Selecting the correct power semiconductor is a balance of switching frequency, voltage requirements, and thermal management capabilities. The table below outlines the operational sweet spots for each technology.

Technology comparison chart mapping Voltage Range vs. Switching Frequency for Si MOSFET, IGBT, SiC, and GaN power devices to guide selection.

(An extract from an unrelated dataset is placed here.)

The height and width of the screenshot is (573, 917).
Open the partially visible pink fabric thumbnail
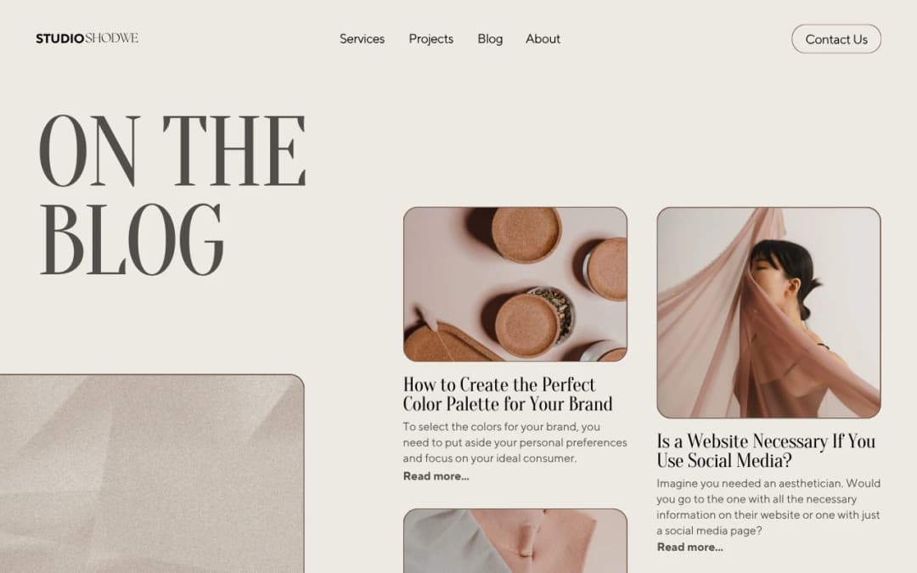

Parameter	Silicon MOSFET	IGBT	Silicon Carbide (SiC)	Gallium Nitride (GaN)
Voltage Range	Low to Medium (20V - 900V)	High (600V - 6.5kV)	Medium to High (650V - 3.3kV)	Low to Medium (100V - 900V)
Switching Freq.	Medium (up to 1MHz)	Low (2kHz - 50kHz)	High (50kHz - 500kHz)	Very High (100kHz - 10MHz+)
Thermal Capability	Good (up to 150°C)	Good (up to 150°C/175°C)	Excellent (up to 200°C)	Moderate (Packaging limited)
Primary Benefit	Cost-effective, mature technology	High current handling, ruggedness	High voltage efficiency, thermal stability	Highest density, fastest switching

Application Ecosystem

Power devices do not operate in isolation. They are part of a broader ecosystem requiring effective thermal management and electromagnetic compatibility (EMC) solutions. AIMRSE provides a holistic approach to system design.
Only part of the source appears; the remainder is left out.